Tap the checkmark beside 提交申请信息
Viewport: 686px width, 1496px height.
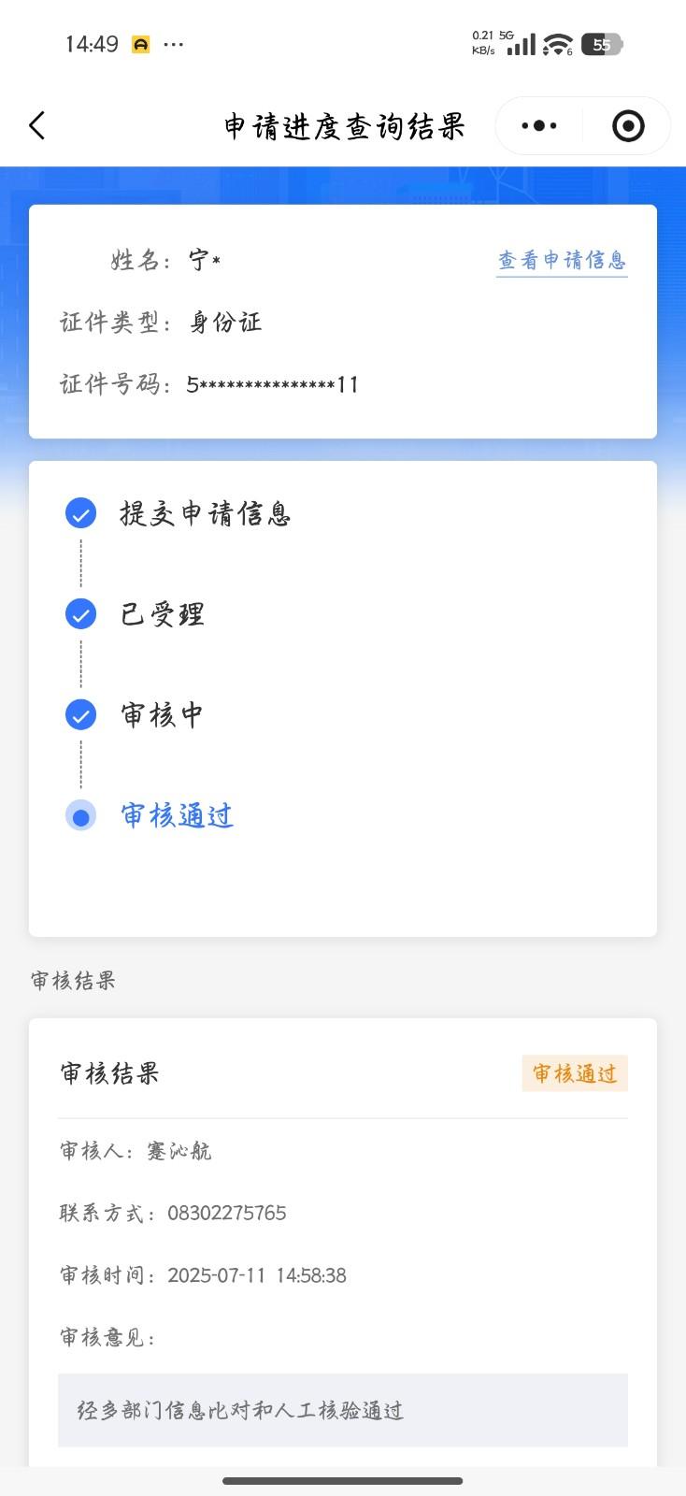(x=80, y=513)
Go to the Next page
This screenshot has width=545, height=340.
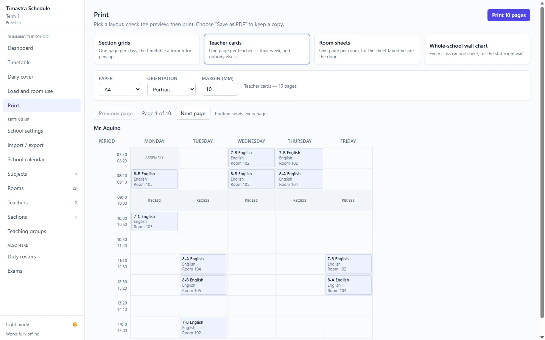point(193,113)
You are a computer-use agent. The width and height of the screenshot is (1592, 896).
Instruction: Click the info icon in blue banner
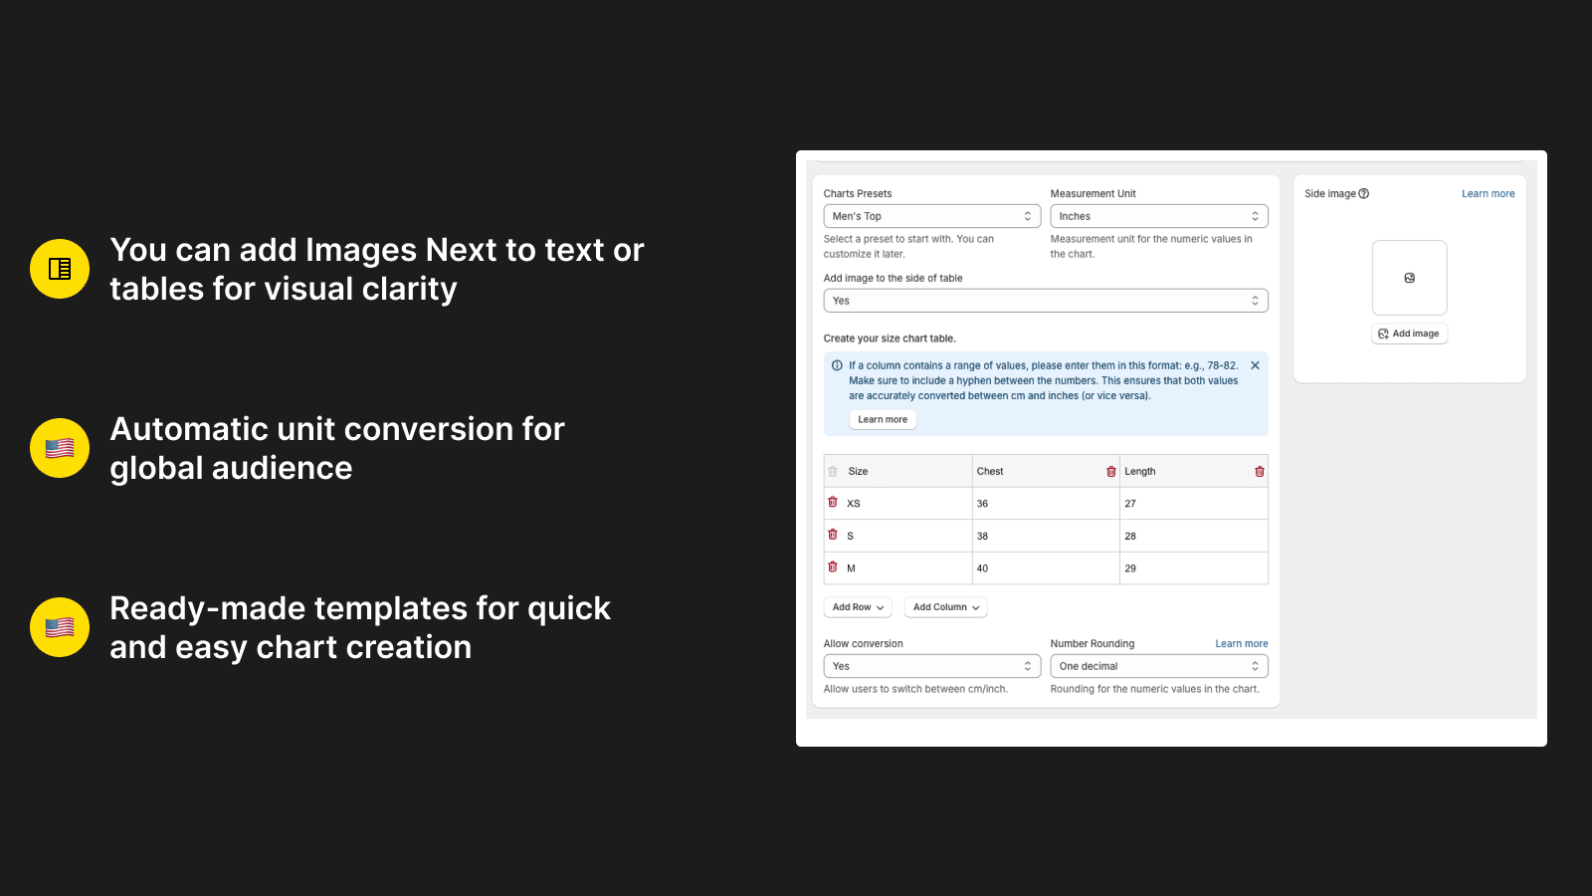coord(837,365)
■ ■ ■ ■
__DIRECTIONS__. Please render the material above as a Markdown table with the columns "Row" and "Material line", one numbered row per line, skipping blank lines and leaving the pictures out.

__EXPECTED ANSWER__.
| Row | Material line |
|---|---|
| 1 | Tap the checkmark beside 提交申请信息 |
| 2 | Viewport: 686px width, 1496px height. |
| 3 | (x=80, y=513) |
| 4 | Go to the Next page |
| 5 | This screenshot has width=545, height=340. |
| 6 | point(193,113) |
| 7 | You are a computer-use agent. The width and height of the screenshot is (1592, 896). |
| 8 | Instruction: Click the info icon in blue banner |
| 9 | coord(837,365) |